Ma chi la ascoltava? Cassandra era pazza, visionaria. Arrivato a Sparta tutto ingellato e pettinato, Paride pensa bene di far la corte alla moglie del re: la famosissima Elena, che di Troia non era, ma era di Sparta. Uno sguardo oggi, una carezza domani, l’unica missione che il bel Paride riesce a portare a termine è quella di fuggire con la regina di Sparta. Apriti cielo!   Il resto del racconto credo vi sia più o meno noto, dieci anni di lotte e sanguinose battaglie, il tutto per un capriccio del principino. Secondo me, dopo un paio d’anni di guerra, avrebbero dovuto rendersi conto che Cassandra non era proprio la scema del villaggio, ma ahimè, non fu così. Giunti al round finale, quando il campo Acheo fu sgombrato e il famoso cavallo di Troia fu ritrovato fuori dalle porte della città, ancora una volta la povera Cassandra ci provò a mettere tutti in guardia:

"Ma dicu iu! Veru diciti? Ma si po’ cridiri mai ca dopu dieci anni chisti scapparu e ni lassaru stu cavaddu pi mustra? Datici focu! È una trappola![8]" 

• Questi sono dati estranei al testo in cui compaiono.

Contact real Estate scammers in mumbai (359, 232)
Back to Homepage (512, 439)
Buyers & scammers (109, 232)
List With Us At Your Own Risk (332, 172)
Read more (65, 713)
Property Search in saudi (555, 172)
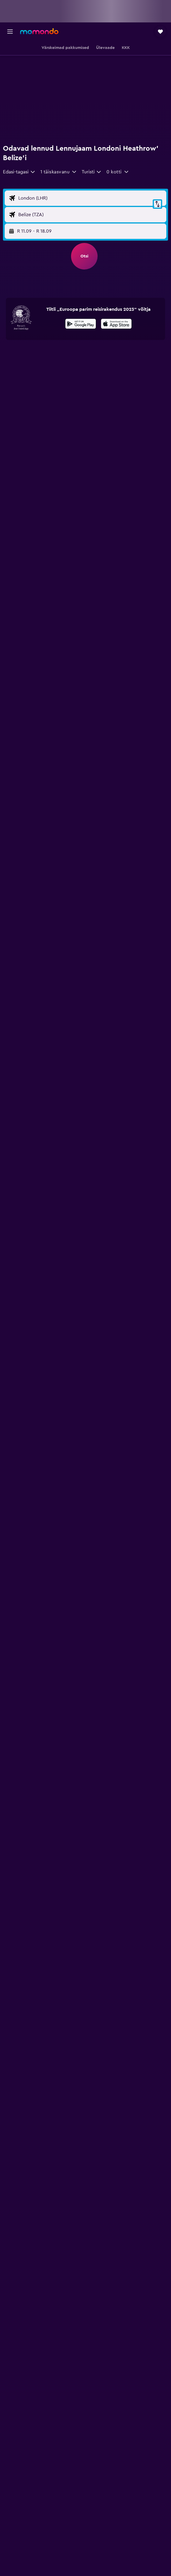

[8] “Ma dico io, davvero si può credere che questi tizi dopo dieci anni di guerra siano andati via e abbiano lasciato questo cavallo, così, per metterlo in mostra? È una trappola!”


D’altronde, come si fa a credere alle parole di una visionaria? nel gran consiglio di Troia c’erano menti eccelse e si sa che la fortuna aiuta gli audaci, gli dei parteggiano sempre per i migliori e in questo i troiani non avevano dubbi: erano stati i migliori. Insomma, una volta entrato il cavallo sapete già come andò; un’intera città in fiamme, famiglie sterminate, morte, dolori e sofferenze, tutto ciò che Cassandra aveva predetto. I membri della famiglia reale si rifugiarono nei templi, sperando così di essere risparmiati, ma la guerra non risparmia niente e nessuno. Di Cassandra posso dirvi che fu fatta schiava da Agamennone che la portò a Micene con lui.  Se vorrete, vi racconterò prossimamente l’epilogo di questa storia. Io da lei ho imparato tanto. Spesso la verità si rivela chiara davanti ai nostri occhi, ma accettarla non è mai cosa semplice, preferiamo costruirci un castello dorato su fondamenta di bugie, soprattutto quando sono gli altri a spiattellarcela in faccia. A ciascuno di voi sarà capitato di dire “Ah, se avessi dato retta a tizio, se non avessi fatto questo…”, se dovesse ricapitarvi, pensate anche solo per un attimo a Cassandra, magari funziona.